For value received, the sufficiency of which is hereby acknowledged, the parties hereby agree to amend the Employment Agreement between TenFold Corporation and Xxxxx X. Xxxxxx (the "Agreement") as follows. The capitalized terms used below shall have the meaning assigned to them in the Agreement, unless specifically defined in this Amendment. Any conflict between the Agreement and this Amendment shall be governed by this Amendment.
Paragraph 4(d) of the Agreement provides Employee with an opportunity to earn an annual cash bonus each year during the term of the Agreement (the "Annual Bonus"). Employee's entitlement to and the amount of such Annual Bonus is determined in the reasonable discretion of the Compensation Committee. The parties hereby agree that Employee's Annual Bonus for 2001 shall be in the form of a stock option grant of one million (1,000,000) shares of the Company's common stock (the "Annual Bonus Stock Option"). Therefore, notwithstanding the Company's performance, Employee shall not receive any cash bonus for 2001. The option grant shall only become effective when approved by the Company's Board of Directors and Compensation Committee. Upon such approval, Employee agrees to accept the Annual Bonus Stock Option as her Annual Bonus for 2001, and agrees to waive any and all claims she may otherwise have to an Annual Bonus for 2001.
The parties further agree that upon approval by the Company's Board of Directors and Compensation Committee, the Annual Bonus Stock Option granted to Employee shall vest according to the following schedule: 200,000 shares shall vest on January 1, 2002. The remaining eighty percent (80%) of the shares shall vest in sixteen (16) equal quarterly installments, beginning on March 31, 2002. The Company and Employee agree that the Annual Bonus Stock Options option agreement shall provide that in the event of a Change of Control all of the shares under such option grant shall become fully exercisable five (5) days before a Change in Control and shall remain exercisable for a period of one (1) year following the Change of Control event.
In addition, the parties agree that Paragraph 4(c) of the Agreement is hereby superseded and replaced in its entirety as set forth below. As amended, Paragraph 4(c) shall be effective as of January 11, 2001. Employee expressly waives any vesting rights previously granted under Paragraph 4(c) and agrees that that Paragraph 4(c), as amended, fully and accurately states Employee's rights with regard to the stock option previously granted by Paragraph 4(c).
c. STOCK OPTIONS AND OTHER INCENTIVE PROGRAMS. The Company and Employee each acknowledges that the Company has previously granted Employee the following options to purchase of the Company's common stock: (i) an option to purchase 300,000 shares on September 10, 2000 at $9.81 per share; and (ii) an option to purchase 1,000,000 shares on December 15, 2000 at $1.625 per share (collectively, the "Preexisting Options"). Employee has not purchased any shares granted under any of the Preexisting Options. Except as otherwise provided in this subsection, the Preexisting Options shall remain in full force and effect.

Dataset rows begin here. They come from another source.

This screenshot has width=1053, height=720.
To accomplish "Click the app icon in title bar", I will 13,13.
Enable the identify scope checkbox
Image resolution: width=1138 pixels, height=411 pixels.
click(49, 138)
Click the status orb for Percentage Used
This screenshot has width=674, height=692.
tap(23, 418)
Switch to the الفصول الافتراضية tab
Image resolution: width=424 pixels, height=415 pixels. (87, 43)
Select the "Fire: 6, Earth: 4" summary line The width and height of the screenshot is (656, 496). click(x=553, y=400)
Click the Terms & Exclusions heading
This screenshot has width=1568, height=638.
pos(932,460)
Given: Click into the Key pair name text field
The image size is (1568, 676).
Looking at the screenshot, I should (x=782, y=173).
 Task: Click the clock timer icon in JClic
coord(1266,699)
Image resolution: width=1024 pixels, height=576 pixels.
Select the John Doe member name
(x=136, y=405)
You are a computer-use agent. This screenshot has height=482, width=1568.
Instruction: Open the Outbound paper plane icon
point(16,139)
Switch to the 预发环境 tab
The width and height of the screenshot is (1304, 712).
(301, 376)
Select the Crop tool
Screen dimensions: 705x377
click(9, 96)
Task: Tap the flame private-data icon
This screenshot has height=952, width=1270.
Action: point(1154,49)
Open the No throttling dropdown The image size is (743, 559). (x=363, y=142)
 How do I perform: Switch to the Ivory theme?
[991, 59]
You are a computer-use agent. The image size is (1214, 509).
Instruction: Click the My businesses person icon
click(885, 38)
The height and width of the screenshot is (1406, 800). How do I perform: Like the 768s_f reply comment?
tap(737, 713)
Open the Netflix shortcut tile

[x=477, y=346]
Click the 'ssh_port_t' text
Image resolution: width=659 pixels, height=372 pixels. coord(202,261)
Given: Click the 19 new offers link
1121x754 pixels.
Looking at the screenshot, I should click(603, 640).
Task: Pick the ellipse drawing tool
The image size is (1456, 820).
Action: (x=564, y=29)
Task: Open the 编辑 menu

Employee shall be eligible to participate in the Company's Stock Option Plan, Employee Stock Purchase Plan, and any other incentive programs available to officers or employees of the Company. Employee shall be awarded an option to purchase one-million (1,000,000) shares (as adjusted for any stock split or similar event) of the Company's common stock on the date this Agreement is approved by the Compensation Committee. Such option shall provide for an exercise price equal to the stock's fair market value on the grant date, and shall first become exercisable to the extent of 250,000 shares on January 11, 2001. The remaining 750,000 shares shall become exercisable in twelve (12) equal quarterly installments, beginning on March 31,
2001; provided, however, that such option shall become fully exercisable five (5) days before a Change in Control. The option shall be an incentive stock option described in Internal Revenue Code §422 to the maximum extent allowable, which may require separate option agreements. Options previously granted Employee shall remain in full force and effect. The Company and Employee hereby revise and amend the Preexisting Options option agreements so that in the event of a Change of Control all of the shares under such option grants shall become fully exercisable five (5) days before a Change in Control and shall remain exercisable for a period of one (1) year following the Change of Control event.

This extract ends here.